Ostensibly, the Two Roberts (as their friends all called them) had quite a lot in common. Working-class lads from Ayrshire, they both left school at 15. They were both brilliant draughtsmen, from their earliest days at GSA. They both worked hard, despite the booze. All they ever wanted to do was paint. Their relationship was unpretentious. They never hid their homosexuality, even though it was illegal, yet many of their friends had no idea they were an item. They had a good time, most of the time, but their domestic tastes were simple. The work was what really mattered, and their abiding love for one another. They rarely collaborated, but their early paintings are very similar. Indeed, at first glance it’s often difficult to tell them apart.

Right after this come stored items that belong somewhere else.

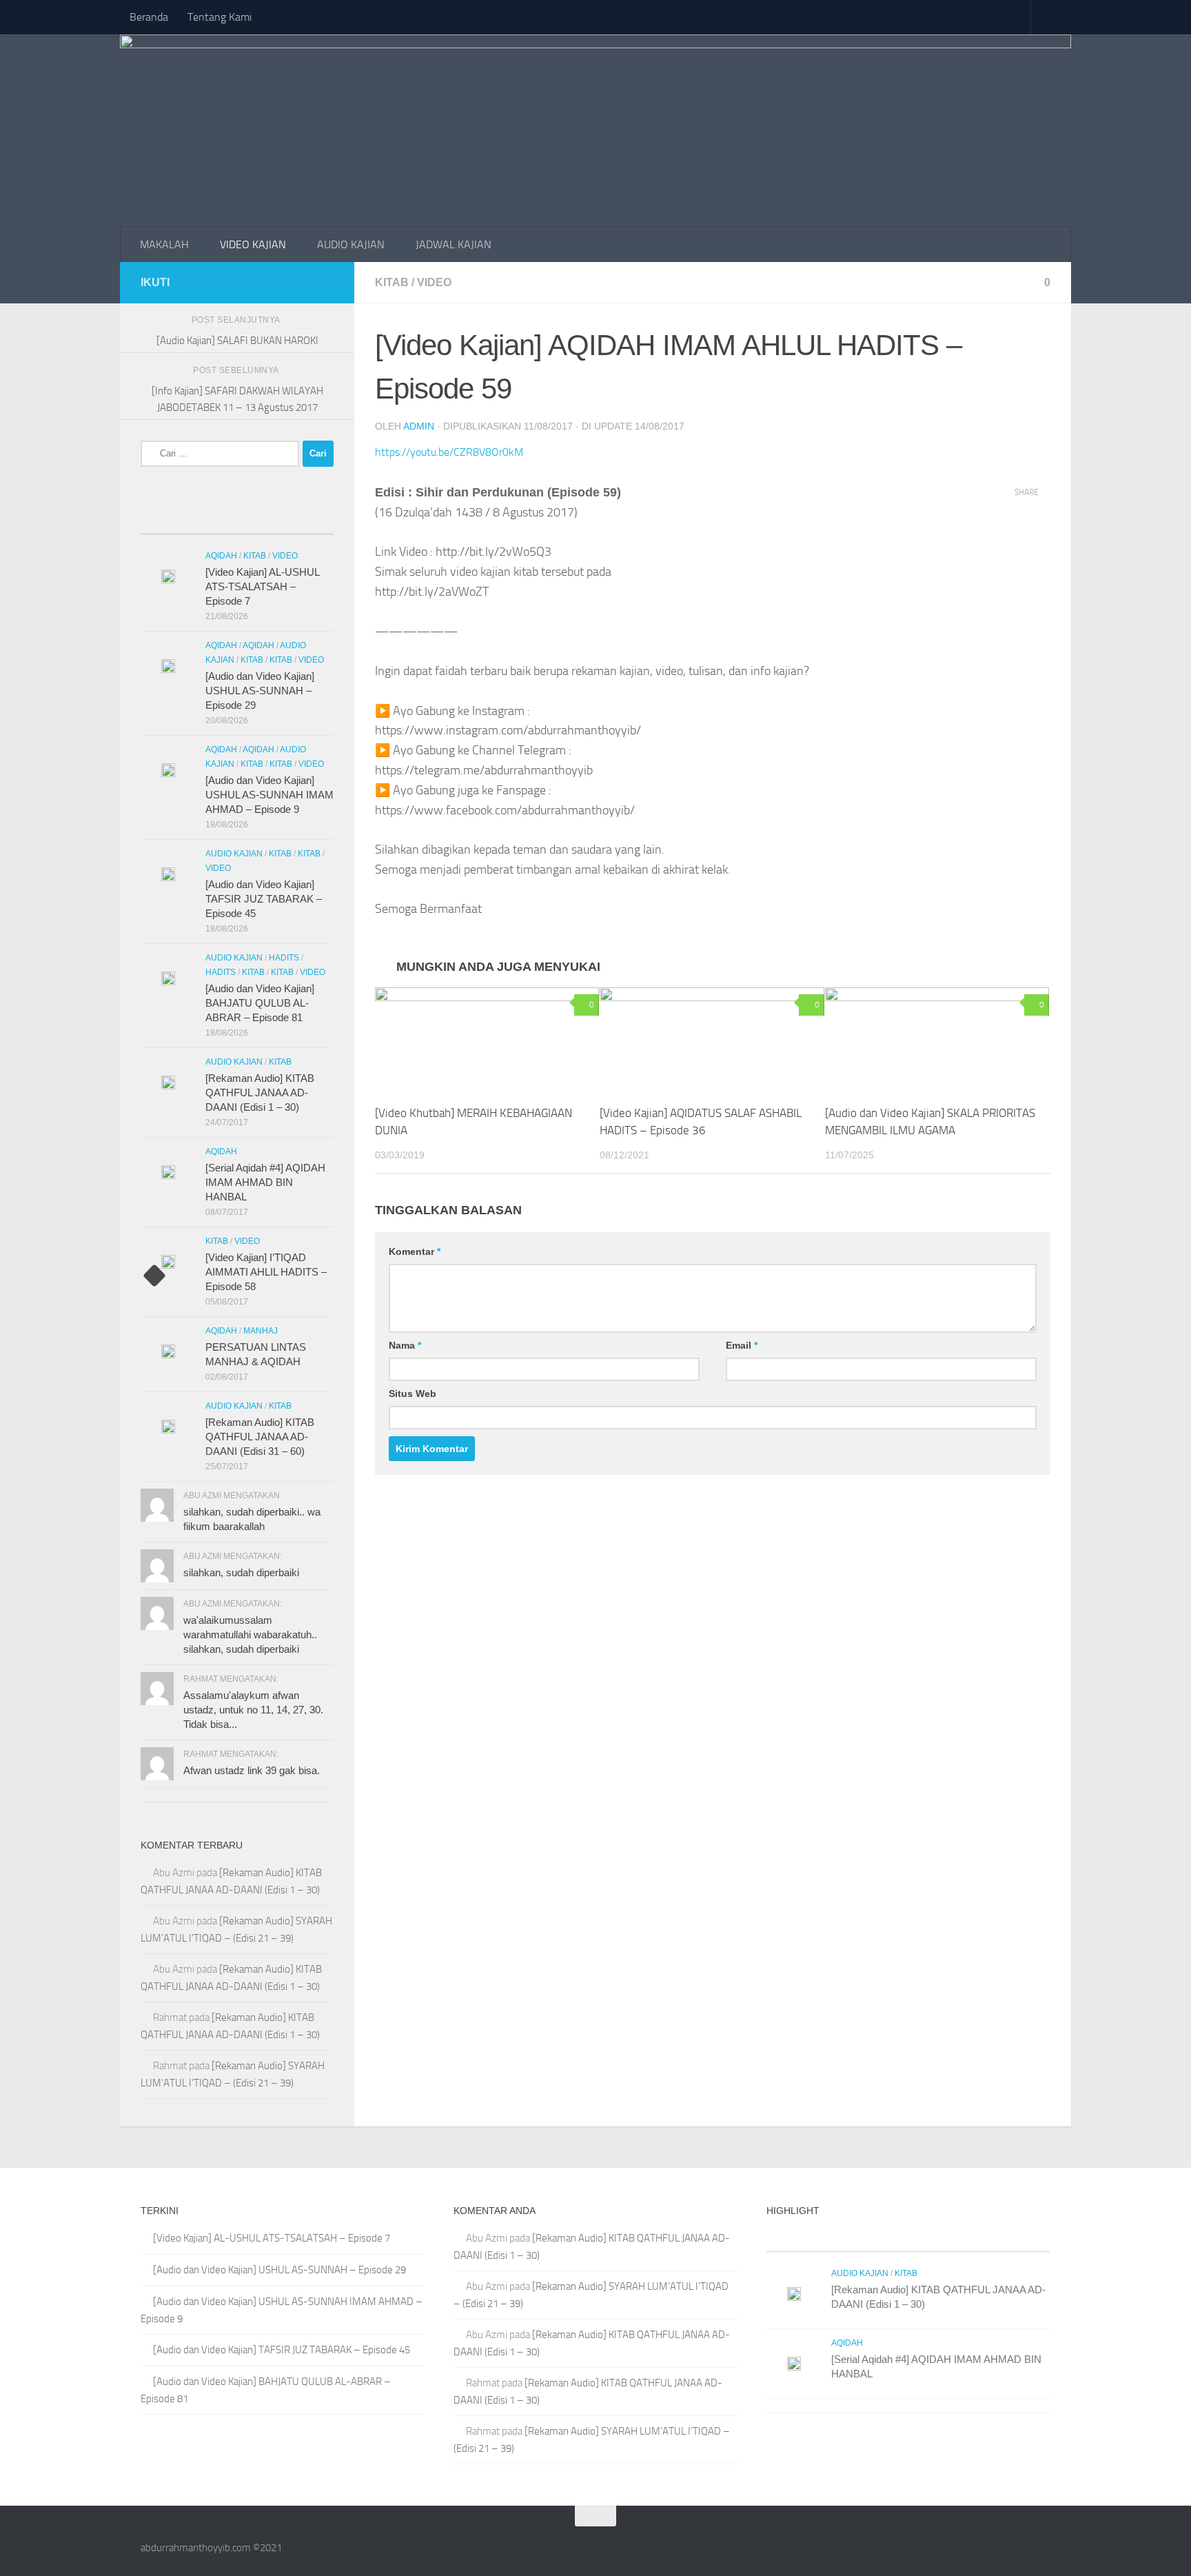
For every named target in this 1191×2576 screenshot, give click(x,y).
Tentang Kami (219, 16)
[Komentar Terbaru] (261, 520)
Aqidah (221, 556)
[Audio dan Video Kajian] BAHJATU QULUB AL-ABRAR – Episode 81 (259, 1003)
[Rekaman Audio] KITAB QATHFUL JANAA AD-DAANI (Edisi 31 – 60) (259, 1436)
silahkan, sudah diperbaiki (241, 1572)
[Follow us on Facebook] (281, 282)
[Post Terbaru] (165, 520)
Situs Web (412, 1393)
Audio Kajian (234, 853)
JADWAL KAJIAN (453, 244)
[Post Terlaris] (213, 520)
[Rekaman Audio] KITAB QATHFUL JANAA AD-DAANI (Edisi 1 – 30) (259, 1092)
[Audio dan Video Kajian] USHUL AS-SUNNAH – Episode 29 (259, 690)
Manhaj (260, 1331)
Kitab (392, 282)
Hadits (284, 958)
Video (434, 282)
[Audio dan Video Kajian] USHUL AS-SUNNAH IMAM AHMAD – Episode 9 (269, 794)
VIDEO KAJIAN (253, 244)
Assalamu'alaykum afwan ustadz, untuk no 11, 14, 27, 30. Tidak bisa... (253, 1709)
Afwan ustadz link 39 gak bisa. (251, 1770)
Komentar (414, 1251)
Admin (418, 426)
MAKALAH (164, 244)
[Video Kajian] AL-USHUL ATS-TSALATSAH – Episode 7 (262, 586)
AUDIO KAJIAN (351, 244)
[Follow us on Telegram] (303, 282)
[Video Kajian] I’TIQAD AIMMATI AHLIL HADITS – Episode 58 (266, 1271)
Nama (405, 1345)
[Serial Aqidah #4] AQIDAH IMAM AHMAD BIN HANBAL (265, 1182)
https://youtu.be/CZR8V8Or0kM (449, 452)
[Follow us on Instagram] (325, 282)
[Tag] (309, 520)
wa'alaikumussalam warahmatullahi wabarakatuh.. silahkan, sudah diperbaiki (250, 1634)
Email (741, 1345)
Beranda (149, 16)
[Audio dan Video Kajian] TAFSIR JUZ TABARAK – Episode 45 (263, 898)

Yet, like a married couple in matching clothes, their underlying differences are far more interesting. MacBryde was more practical and sociable. Colquhoun was more prickly and taciturn. Their contrasting personalities are reflected in their art. In the first few rooms of this display, I had trouble working out who did what. Yet gradually, as your eye adjusts, it becomes clear that these stylistic similarities are superficial. Underneath, they’re very different, as distinct as Rubens and Van Dyck. MacBryde favoured still lives, Colquhoun preferred the human form. MacBryde’s paintings are calmer and more colourful. Colquhoun’s are more energetic and intense.

Colquhoun’s star always shone a bit more brightly than MacBryde’s. In their student days he came top, with MacBryde a close second. This pattern was repeated when they moved to London. MacBryde was admired, Colquhoun was fêted. In any other duo, MacBryde would have been the star turn, but as the less acclaimed and more efficient partner, he assumed responsibility for the daily drudgery, a fate that’s befallen a lot of talented wives. In this show Colquhoun’s paintings outnumber MacBryde’s by about two to one. MacBryde was the steady wife, Colquhoun the erratic husband. Colquhoun got more glory, but MacBryde held the fort. His pictures don’t shout so loud, but they’re more measured and sustained.
In most artistic partnerships, this arrangement would be a recipe for fierce resentment. However, to his credit, MacBryde didn’t seem to mind at all. His letters, some included here, were resolutely breezy. Even when their careers collapsed, his correspondence remained upbeat. Since Colquhoun had been more prolific, rejection hit him harder. Because he was more introspective, the pain was more acute. Both men liked a drink, and as their drinking increased (as drinking tends to do) Colquhoun became more withdrawn. MacBryde drank and made merry. Colquhoun drank and drank. In 1962, after working through the night on what should have been his big comeback show, he collapsed and died in MacBryde’s arms. He was 47. MacBryde moved to Ireland and virtually abandoned painting. In 1966, aged 53, he was dancing in the street outside a pub when he was knocked down and killed by a passing car. His last artwork was an illustration for a minor literary magazine.
![The Painters McBryde [sic]and Colquhoun, Ian Fleming](https://www.spectator.co.uk/content/uploads/2015/01/The-Painters-McBryde-sicand-Colquhoun-Ian-Fleming.jpg)
What makes this story such a tragedy is that, beset by alcohol and penury, the pair’s art didn’t deteriorate in the slightest. Their later paintings, painted in poverty and obscurity, are just as powerful and original as their earlier work, sold by trendy galleries to major museums. If they’d lived and prospered, they could have continued for another 30 years.
So why did they fall from grace so suddenly? The usual combination — bad luck and changing taste. Collectors and curators abandoned figuration for abstraction. They were evicted from their studio. One of their most important patrons inconveniently dropped dead. Yet the Two Roberts kept going, treating Kipling’s two imposters, triumph and disaster, just the same. Their greatest achievement, and the great achievement of this super show, is that the pictures they made when they were broke and forgotten in the 1950s are even more arresting than the ones they made in the 1940s, when they were championed by Kenneth Clark, bought by the Tate and MoMA and photographed by Vogue.